Dmitrij Miedwiediew: na Ukrainie chcemy stosunków z tymi, którzy nie przelali krwi
Premier Rosji Dmitrij Miedwiediew oświadczył, że jego kraj jest gotowy rozwijać stosunki z bratnią Ukrainą, lecz nie z tymi, którzy doprowadzili do rozlewu krew na Majdanie i przechwycili władzę.
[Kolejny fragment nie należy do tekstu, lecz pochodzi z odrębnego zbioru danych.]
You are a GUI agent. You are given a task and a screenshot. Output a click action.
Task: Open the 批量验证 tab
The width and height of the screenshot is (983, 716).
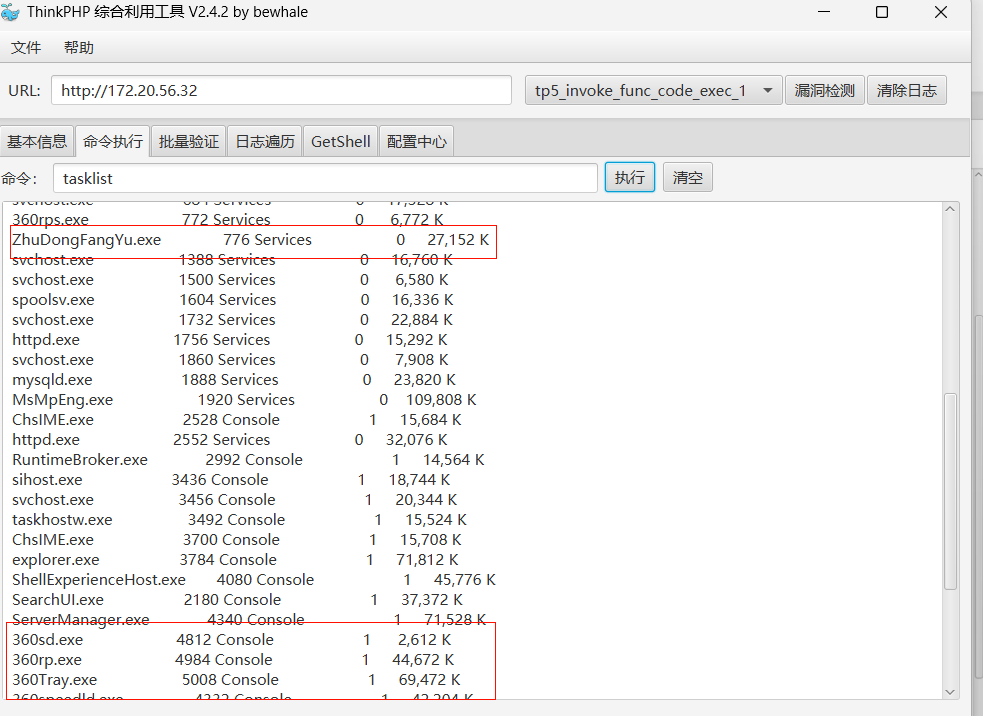189,141
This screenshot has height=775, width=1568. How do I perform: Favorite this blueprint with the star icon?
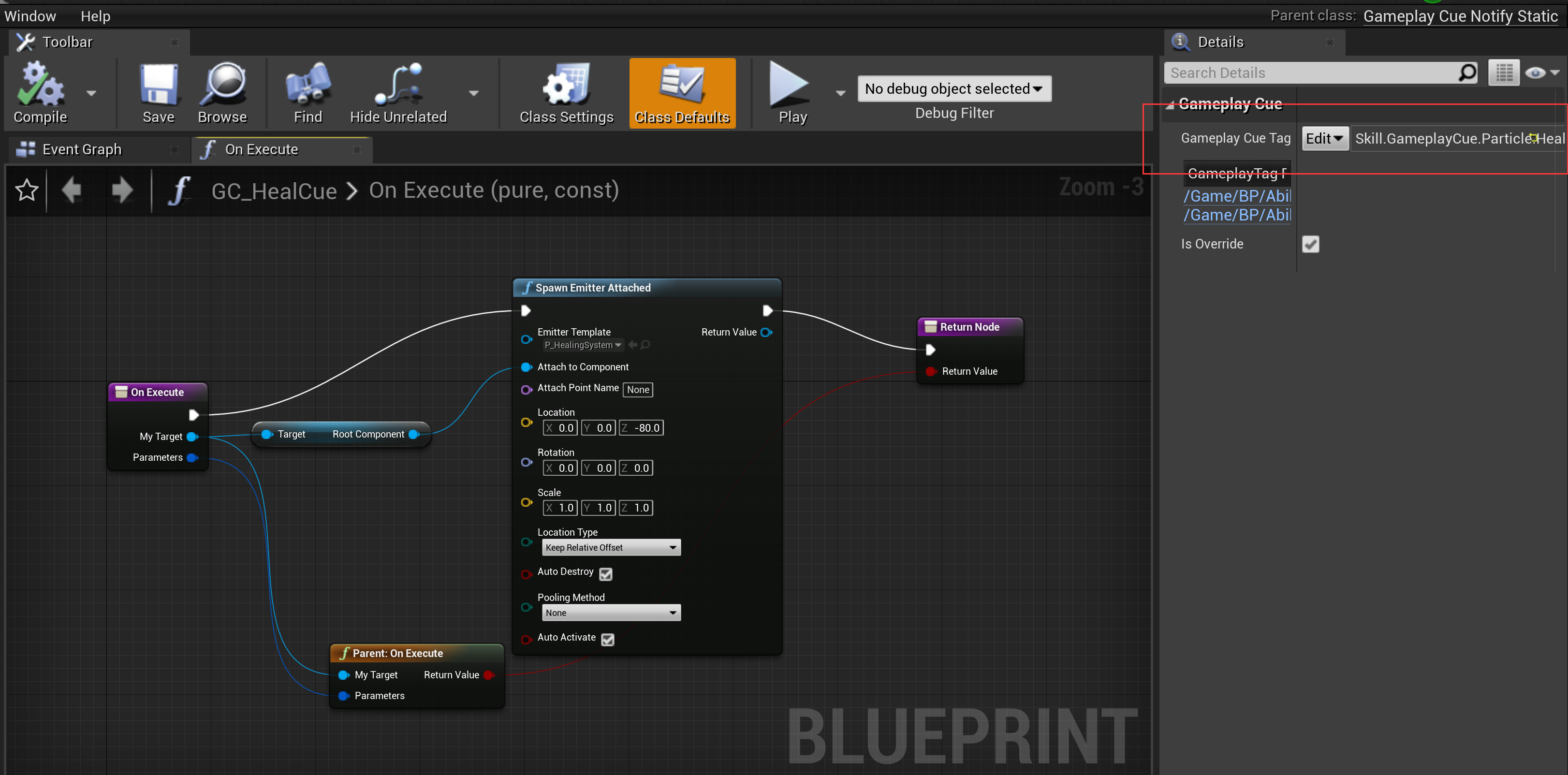pos(26,190)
02.03.2014 | aktual.: 03.03.2014 03:52
Dmitrij Miedwiediew nie chce współpracować z nowymi władzami Ukrainy. Obawia się też kolejnej rewolucji w tym kraju. Na Facebooku napisał, że Rosja jest gotowa rozwijać wielostronną współpracę z Ukrainą. "Ale Ukraina to dla nas nie grupa ludzi, którzy przelali krew na Majdanie i przejęli władzę z naruszeniem konstytucji i praw swojego państwa" - napisał Miedwiediew. "To cały kraj. Bardzo różni ludzie. Ukraińcy, Rosjanie, Tatarzy, Żydzi".
Rosyjski premier przyznał, że Wiktor Janukowycz nie ma praktycznie żadnego autorytetu. Nie zmienia to jednak faktu, że zgodnie z ukraińską konstytucją jest on prawowitym prezydentem. "Jeśli zawinił wobec Ukrainy, to przeprowadźcie procedurę jego odwołania zgodnie z ukraińską konstytucją i postawcie przed sądem" - podkreślił Dmitirij Miedwiediew dodając, że inne posunięcia są przewrotem politycznym. "To znaczy, że taki porządek będzie skrajnie niestabilny, zakończy się nowym przewrotem i nowym przelewem krwi".
"Rosji jest potrzebna silna i stabilna Ukraina, a nie ubogi krewny, wiecznie stojący z wyciągniętą ręką. O tym wszystkim powiedziano wczoraj nowym ukraińskim przywódcom" - napisał na Facebooku Dmitrij Miedwiediew.
Pod jego wpisem tylko w ciągu pierwszej godziny pojawiło się ponad 2,5 tysiąca komentarzy, w tym wiele niepochlebnych.